Passage provided:

------------------------------------------------------------------------

I'm interested in how the covariant Hessian $\nabla^2 f :TM \oplus TM \to \mathbb{R}$ of $f$ and the second derivative of $f$, $d(df):TTM \to \mathbb{R}$ are related once we view $TTM = TM \oplus TM$ by the splitting induced by $\nabla$ I describe below. I became interested in this after looking into $C^2(M)$ as a Banach space. The definition of the norm always uses the covariant Hessian $\nabla^2f$ in place for the second derivative. This make sense in that it's easier to define the norm, but it seems strange to me that we need a connection to define the space whereas $C^1(M)$ can be defined with just $f$ and $df$ (which just needs the smooth structure of M). I suppose you need a metric to then define the norm of $df$, which would then give a connection, but still I'm still interested in the question on its own now.
Here are the details:
Let $f:M \to \mathbb{R}$ be a smooth function on a manifold $M$. We can consider the derivative of $f$, $df:TM \to \mathbb{R}$ by $df(p,v) = df_p(v)$. Now, considering $df$ as a map between the smooth manifolds $TM$ and $\mathbb{R}$ we can take the derivative again to get a function $d^2f: TTM \to \mathbb{R}$ by $d^2f((p,v),w) = d(df)_{(p,v)}(w)$. Note that $d^2f$ is not the exterior derivative of the one form $df$, which would be zero.
Now, we can split the double tangent bundle $TTM$ as follows: For $\pi:TM \to M$ we have $d\pi : TTM \to TM$ and we can define $VTM = \ker d\pi$. A choice of complementary subspace $HTM$ such that $TTM = VTM \oplus HTM$ is equivalent(kind of) to a connection on $M$. This is because $VTM \cong TM$ by the regular value theorem, for example. So if $\nu: VTM \oplus HTM \to VTM \cong TM$ is the projection then we can define a connection by $\nabla X = \nu \circ dX$ considering $X$ as a funtion $X : M \to TM$. So, for example, $\nabla_Y X = \nu(dX(Y))$. We get a connection on $M$.

------------------------------------------------------------------------

Provided data:
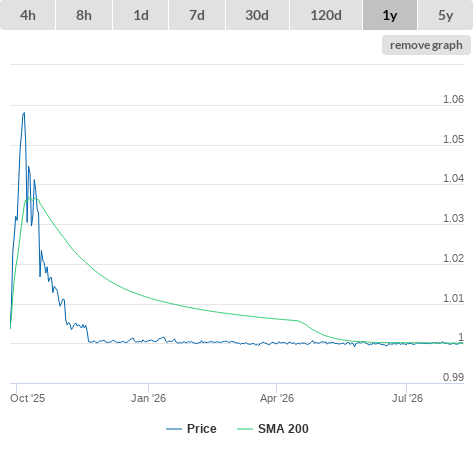Click the Jan '26 axis label
The width and height of the screenshot is (474, 455).
148,398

------------------------------------------------------------------------

Your objective: Write out the passage above on the covariant Hessian and the second derivative word for word, starting with "Here are the" and going on through "would be zero.".

Exercise output:
Here are the details:
Let $f:M \to \mathbb{R}$ be a smooth function on a manifold $M$. We can consider the derivative of $f$, $df:TM \to \mathbb{R}$ by $df(p,v) = df_p(v)$. Now, considering $df$ as a map between the smooth manifolds $TM$ and $\mathbb{R}$ we can take the derivative again to get a function $d^2f: TTM \to \mathbb{R}$ by $d^2f((p,v),w) = d(df)_{(p,v)}(w)$. Note that $d^2f$ is not the exterior derivative of the one form $df$, which would be zero.